Le ministre a surtout tenu à relativiser sa précédente déclaration en parlant d'un "audit" commandé afin d'évaluer "la complexité supplémentaire pour les entreprises" que représenterait le prélèvement à la source. Une nouvelle annonce devrait toutefois arriver avant les législatives, a ajouté Gérald Darmanin, ce qui permettra au gouvernement de "préciser sa méthode" quant à la mise en place, le report et/ou la suspension du prélèvement à la source.
Le discours reste orienté vers une suspension du prélèvement à la source, qui était censé entrer en vigueur au 1er janvier 2018. Alors en campagne, Emmanuel Macron avait déclaré en février vouloir "reporter la généralisation du prélèvement à la source". Son ministre des Finances pourrait même donc aller plus loin en envisageant de le suspendre.
Le problème, c'est que la mise en place du prélèvement à la source est probablement déjà bien avancée. En effet, depuis le 1er janvier 2017, "une réforme technique majeure a déjà été mis en place : la Déclaration sociale nominative (DSN)", avait expliqué à La Tribune Jean-François Cottin, expert-comptable pour le cabinet Fideliance, lors de la campagne.
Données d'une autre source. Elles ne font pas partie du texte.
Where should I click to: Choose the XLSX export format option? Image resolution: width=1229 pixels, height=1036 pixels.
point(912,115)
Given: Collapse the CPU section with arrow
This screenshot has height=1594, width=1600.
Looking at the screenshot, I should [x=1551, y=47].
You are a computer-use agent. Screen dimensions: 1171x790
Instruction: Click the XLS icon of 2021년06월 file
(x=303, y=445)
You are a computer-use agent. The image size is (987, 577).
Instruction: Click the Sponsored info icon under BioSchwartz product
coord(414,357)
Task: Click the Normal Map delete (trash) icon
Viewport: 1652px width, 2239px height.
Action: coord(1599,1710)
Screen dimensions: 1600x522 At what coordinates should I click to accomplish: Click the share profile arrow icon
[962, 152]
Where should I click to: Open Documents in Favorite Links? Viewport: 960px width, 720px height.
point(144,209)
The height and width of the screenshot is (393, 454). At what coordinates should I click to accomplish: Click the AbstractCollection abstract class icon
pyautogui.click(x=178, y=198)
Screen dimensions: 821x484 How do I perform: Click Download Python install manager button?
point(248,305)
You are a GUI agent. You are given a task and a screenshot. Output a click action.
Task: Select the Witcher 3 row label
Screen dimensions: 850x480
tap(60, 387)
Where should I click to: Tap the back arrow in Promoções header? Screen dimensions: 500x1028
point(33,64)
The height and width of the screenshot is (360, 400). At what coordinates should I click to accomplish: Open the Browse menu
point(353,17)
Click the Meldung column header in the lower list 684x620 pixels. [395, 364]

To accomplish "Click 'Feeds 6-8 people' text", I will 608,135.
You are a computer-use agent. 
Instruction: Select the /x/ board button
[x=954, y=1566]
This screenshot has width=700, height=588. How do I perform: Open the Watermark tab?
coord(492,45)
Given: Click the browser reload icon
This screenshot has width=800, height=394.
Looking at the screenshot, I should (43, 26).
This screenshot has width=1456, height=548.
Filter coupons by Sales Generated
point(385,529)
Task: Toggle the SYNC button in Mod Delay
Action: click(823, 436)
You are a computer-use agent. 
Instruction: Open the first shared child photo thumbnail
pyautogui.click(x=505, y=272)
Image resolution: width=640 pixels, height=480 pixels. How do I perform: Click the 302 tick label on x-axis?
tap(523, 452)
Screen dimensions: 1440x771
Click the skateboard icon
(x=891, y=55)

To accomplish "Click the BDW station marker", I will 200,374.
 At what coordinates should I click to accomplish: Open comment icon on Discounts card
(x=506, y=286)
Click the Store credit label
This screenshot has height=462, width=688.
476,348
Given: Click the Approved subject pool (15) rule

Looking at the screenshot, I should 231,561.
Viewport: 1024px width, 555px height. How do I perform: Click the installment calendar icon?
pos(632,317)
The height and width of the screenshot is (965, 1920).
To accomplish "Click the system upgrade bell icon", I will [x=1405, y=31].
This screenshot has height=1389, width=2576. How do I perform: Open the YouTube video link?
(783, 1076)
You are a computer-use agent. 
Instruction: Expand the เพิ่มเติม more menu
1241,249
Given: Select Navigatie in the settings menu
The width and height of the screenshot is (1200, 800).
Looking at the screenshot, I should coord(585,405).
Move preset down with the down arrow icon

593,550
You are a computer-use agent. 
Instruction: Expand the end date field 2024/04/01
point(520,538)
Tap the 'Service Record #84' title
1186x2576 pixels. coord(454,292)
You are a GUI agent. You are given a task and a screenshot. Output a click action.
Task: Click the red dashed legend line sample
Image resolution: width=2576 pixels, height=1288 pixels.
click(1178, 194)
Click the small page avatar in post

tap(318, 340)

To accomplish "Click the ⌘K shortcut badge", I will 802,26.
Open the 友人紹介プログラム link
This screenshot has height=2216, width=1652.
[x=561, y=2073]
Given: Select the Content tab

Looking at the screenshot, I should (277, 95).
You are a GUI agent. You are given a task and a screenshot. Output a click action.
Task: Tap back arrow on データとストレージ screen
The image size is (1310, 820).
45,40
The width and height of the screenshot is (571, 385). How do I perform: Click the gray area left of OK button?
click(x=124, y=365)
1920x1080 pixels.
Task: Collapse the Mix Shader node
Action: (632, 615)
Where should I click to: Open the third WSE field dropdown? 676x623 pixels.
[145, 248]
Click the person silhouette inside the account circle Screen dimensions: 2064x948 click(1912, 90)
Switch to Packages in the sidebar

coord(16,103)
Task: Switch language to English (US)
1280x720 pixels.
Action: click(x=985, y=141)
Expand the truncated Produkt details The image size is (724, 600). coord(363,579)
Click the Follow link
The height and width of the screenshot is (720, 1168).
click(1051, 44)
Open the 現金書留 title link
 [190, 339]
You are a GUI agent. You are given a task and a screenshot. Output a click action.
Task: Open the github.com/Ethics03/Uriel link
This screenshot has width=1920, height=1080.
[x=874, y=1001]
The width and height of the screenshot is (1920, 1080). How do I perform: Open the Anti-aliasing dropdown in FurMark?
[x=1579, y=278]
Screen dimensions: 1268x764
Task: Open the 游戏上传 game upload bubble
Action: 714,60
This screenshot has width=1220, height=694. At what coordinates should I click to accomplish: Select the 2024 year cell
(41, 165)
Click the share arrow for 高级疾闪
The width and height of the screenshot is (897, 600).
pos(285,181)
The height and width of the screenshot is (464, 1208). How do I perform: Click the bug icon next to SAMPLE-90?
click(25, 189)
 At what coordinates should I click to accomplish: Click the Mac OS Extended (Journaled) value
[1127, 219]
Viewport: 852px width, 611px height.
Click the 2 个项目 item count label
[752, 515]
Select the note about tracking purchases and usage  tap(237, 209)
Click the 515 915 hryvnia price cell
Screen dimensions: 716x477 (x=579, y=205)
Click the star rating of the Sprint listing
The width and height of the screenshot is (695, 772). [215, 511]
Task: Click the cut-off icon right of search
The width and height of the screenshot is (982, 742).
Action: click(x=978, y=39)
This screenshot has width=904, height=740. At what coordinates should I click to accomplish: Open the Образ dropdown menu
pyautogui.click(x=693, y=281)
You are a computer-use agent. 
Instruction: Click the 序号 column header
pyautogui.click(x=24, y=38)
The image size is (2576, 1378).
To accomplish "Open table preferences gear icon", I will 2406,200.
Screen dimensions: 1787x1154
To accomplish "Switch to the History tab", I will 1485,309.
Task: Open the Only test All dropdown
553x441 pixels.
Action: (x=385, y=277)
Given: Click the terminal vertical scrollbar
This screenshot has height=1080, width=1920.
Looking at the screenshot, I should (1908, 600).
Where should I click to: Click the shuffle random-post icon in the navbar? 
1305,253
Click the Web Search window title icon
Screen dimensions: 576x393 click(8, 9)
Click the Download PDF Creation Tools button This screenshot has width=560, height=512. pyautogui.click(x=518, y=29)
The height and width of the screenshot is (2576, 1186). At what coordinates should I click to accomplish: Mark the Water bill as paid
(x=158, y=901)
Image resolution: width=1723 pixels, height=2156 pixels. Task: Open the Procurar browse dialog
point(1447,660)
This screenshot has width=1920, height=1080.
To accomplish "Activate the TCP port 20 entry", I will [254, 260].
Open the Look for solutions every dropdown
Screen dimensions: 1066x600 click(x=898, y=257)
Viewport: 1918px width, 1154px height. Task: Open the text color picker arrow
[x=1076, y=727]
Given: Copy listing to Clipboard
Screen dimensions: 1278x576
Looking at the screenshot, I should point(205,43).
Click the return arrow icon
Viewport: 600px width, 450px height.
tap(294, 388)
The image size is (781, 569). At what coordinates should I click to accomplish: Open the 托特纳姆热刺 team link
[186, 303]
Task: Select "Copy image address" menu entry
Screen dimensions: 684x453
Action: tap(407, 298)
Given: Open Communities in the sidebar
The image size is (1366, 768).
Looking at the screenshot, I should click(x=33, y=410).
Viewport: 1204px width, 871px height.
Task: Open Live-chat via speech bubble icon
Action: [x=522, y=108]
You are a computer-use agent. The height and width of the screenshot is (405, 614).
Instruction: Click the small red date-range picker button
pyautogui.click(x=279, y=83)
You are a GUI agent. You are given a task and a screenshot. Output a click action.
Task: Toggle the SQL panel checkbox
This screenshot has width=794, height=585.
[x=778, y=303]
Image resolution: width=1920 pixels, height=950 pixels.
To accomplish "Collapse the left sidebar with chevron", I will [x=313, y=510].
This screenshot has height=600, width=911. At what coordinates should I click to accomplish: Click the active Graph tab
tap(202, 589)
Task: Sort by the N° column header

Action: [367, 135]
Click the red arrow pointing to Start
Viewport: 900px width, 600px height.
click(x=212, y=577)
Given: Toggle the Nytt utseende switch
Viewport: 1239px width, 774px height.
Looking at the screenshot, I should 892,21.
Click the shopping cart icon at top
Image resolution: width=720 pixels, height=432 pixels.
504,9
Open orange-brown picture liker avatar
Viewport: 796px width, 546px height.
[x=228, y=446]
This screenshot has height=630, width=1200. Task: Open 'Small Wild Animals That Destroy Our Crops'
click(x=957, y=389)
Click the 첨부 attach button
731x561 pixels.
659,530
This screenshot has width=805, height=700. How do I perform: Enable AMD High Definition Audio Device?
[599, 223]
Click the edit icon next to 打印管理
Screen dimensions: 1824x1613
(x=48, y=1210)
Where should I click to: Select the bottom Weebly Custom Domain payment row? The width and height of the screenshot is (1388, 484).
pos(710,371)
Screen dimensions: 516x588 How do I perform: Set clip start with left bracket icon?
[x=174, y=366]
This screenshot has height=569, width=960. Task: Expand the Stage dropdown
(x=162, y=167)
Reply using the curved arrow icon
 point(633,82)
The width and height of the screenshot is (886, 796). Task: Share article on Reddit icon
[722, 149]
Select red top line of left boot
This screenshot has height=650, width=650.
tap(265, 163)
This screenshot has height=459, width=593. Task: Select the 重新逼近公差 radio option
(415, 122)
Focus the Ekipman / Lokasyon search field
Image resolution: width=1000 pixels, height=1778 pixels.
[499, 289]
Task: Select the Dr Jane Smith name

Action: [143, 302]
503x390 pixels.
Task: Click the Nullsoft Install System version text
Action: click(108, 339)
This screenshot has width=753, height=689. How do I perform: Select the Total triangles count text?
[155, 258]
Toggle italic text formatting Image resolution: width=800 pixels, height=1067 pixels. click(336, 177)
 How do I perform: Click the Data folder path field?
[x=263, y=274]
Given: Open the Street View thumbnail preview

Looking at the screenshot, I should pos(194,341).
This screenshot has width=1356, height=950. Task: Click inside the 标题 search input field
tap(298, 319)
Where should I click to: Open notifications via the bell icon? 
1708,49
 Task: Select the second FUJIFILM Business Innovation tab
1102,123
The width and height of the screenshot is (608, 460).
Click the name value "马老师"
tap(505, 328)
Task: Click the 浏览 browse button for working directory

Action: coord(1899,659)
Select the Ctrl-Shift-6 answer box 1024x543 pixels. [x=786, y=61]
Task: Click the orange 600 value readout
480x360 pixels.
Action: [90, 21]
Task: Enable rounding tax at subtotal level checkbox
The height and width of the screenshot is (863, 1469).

Cette DSN est donc progressivement adoptée par les entreprises depuis plusieurs mois, elle consiste en "une transmission unique, mensuelle et dématérialisée des données issues de la paie", comme le précise le site officiel dsn-info.fr. Elle prépare donc le terrain à l'instauration du prélèvement à la source, qui sera prélevée par l'administration fiscale auprès des entreprises et non pas des particuliers comme aujourd'hui. "Faire machine arrière maintenant serait donc un non-sens", conclut Jean-François Cottin.